Secondo i critici, il problema è frutto delle politiche thatcheriane degli anni Ottanta, che hanno di fatto privatizzato le case popolari per dare a ogni cittadino “il diritto di essere padrone del proprio tetto”. I successori dell'Iron Lady hanno incoraggiato la working class a comprare il proprio appartamento però non hanno costruito nuovi complessi di case popolari. Nel frattempo la domanda per un alloggio è aumentata anche a causa anche dell'immigrazione.

  
Le frasi di ieri di Theresa May sui “governi precedenti che hanno sottovalutato questo problema” vengono lette come un'accusa indiretta ai suoi predecessori conservatori, e hanno destato qualche perplessità tra i nostalgici dell'Iron Lady. Ieri il Daily Telegraph ha pubblicato un discorso della Thatcher del 1975 in cui dice “che chiunque non crede nella proprietà privata è un socialista”. L'accusa implicita, che spesso viene avanzata dalla destra del Partito conservatore, è che la May si sia allontanata troppo dal dogma ultra liberale in voga tra i Tory a partire dagli anni Ottanta.

  

Fin dagli inizi, la May ha proposto una sua visione dell'economia e della società assai diversa dal modello Thatcher.

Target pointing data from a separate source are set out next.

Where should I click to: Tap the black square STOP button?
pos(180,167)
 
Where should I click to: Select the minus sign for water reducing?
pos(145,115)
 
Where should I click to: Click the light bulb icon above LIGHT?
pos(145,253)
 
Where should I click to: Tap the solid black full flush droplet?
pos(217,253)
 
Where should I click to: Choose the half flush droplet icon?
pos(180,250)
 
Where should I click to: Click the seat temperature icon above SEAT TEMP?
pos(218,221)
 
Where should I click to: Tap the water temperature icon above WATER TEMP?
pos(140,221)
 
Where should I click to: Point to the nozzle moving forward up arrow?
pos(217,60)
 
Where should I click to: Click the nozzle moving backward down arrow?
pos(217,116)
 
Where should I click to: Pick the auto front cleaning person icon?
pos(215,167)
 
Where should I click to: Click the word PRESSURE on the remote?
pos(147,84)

Meno individualista, e più orientata verso le politiche sociali: la sanità, l'istruzione, la lotta alla povertà. Infatti la sua prima mossa da premier è stata quella di licenziare il ministro dell'Economia George Osborne, l'architetto delle politiche di austerity del governo Cameron.

 

Il discorso di insediamento della May, a pochi giorni dalla Brexit, era rivolto a “chi era stato lasciato indietro” durante la crisi. La lotta alle diseguaglianze doveva essere una delle priorità di un governo “al servizio di tutti, e non dei pochi privilegiati”. La May non poteva immaginare che quella stessa frase sarebbe diventata il cavallo di battaglia del suo avversario Corbyn nella campagna elettorale dell'anno successivo.

 

  

Il discorso di insediamento di Theresa May il 13 luglio 2016


 

Molti conservatori hanno storto il naso davanti alle tante convergenze economiche tra la May e la sinistra. Alcuni dei punti forti della campagna conservatrice del 2017 – il taglio delle pensioni d'oro, il limite ai prezzi delle bollette – era stati presi in prestito dall'ex candidato laburista Ed Milliband. A differenza dei suoi predecessori, la May non ha mai demonizzato l'intervento dello stato nell'economia, considerato uno strumento utile per “avere una società più giusta”. Anche il guru Nick Timothy, che ha scritto il manifesto elettorale ed è stato costretto a dimettersi dopo il brutto risultato raggiunto, credeva che il Partito conservatore dovesse “recuperare i voti e rappresentare gli interessi dei lavoratori”.

 
Tuttavia, c'è grande continuità tra l'ispirazione ideologica di May e quello dei padri nobili del pensiero conservatore, che hanno dettato la linea fino agli anni Ottanta. Benjamin Disraeli, uno dei volti di spicco nel pantheon conservatore, diceva “che il Partito conservatore non è nulla, se non è il partito di tutti”. Era un'ideologia pragmatica e interclassista, che rappresentava tutti, ricchi e poveri. Questo modello è ora rispolverato da Theresa May, se solo riuscissimo a vedere qualcosa oltre la Brexit.